Il 15 agosto Khaled torna a cantare in Algeria

Il Giorno dedica spazio ad una breve intervista con Khaled, protagonista ieri sera a Bologna della notte africana insieme a Salif Keita e a Sally Niolo, con Jovanotti negli inediti panni di presentatore. “Reduce dal successo del suo ultimo album "Kenza", Khaled Hadj Brahim ha un altro motivo per dirsi felice, il ritorno in concerto nel suo paese dopo quattodici anni di volontaria latitanza a Parigi. «Col nuovo presidente Abdel Aziz Bouteflika spira un vento nuovo e così è arrivato il momento che aspettavo da tanto», spiega il cantante di Sidi-El-Houri. «Il primo concerto lo terrò il 15 agosto.
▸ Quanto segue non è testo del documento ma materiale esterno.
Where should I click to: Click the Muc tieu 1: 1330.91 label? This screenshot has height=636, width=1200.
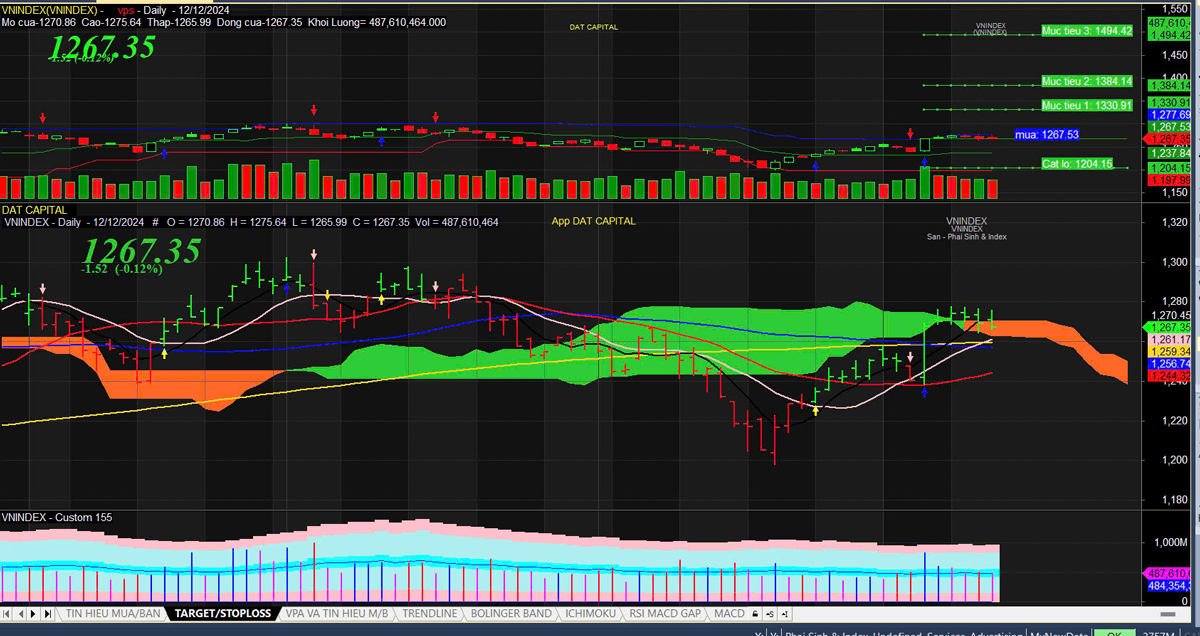[x=1086, y=105]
Mi ero sempre rifiutato di cantare in Algeria perché, oltre ai 12 anni di prigione ricevuti da un giudice corrotto, avevo ricevuto pure minacce di morte». Cosa ha significato un disco-kolossal come il suo "1,2,3, soleils" o "Desert rose" di Cheb Mami e Sting per la diffusione del "rai" in tutta Europa? «E' fantastico mischiare la propria musica con quella di altre etnie. Anche se isolata per anni con la rabbia delle armi, il 'rai' non è razzista e si adatta a tutti i tipi di musica. Come ha detto un giorno Santana, quando vado sul palco non ho in mano un'arma, ma uno strumento di felicità». Da cittadino del mondo, la musica puo aiutare il senso di comunità? «Le mie canzoni parlano di amore e libertà, perché conosco molta gente che è fuggita dal proprio paese portandosi dentro il male di vivere. Io canto per alleviare la loro nostalgia. Più che politicizzare le canzoni, come fa il reggae, credo che per sollevare l'animo di chi le ascolta sia più importante una parola d'amore». Qual e' la reazione del pubblico. «Fantastica. La gente non capisce le parole delle mie canzoni, ma vedo la gioia nei loro occhi»”.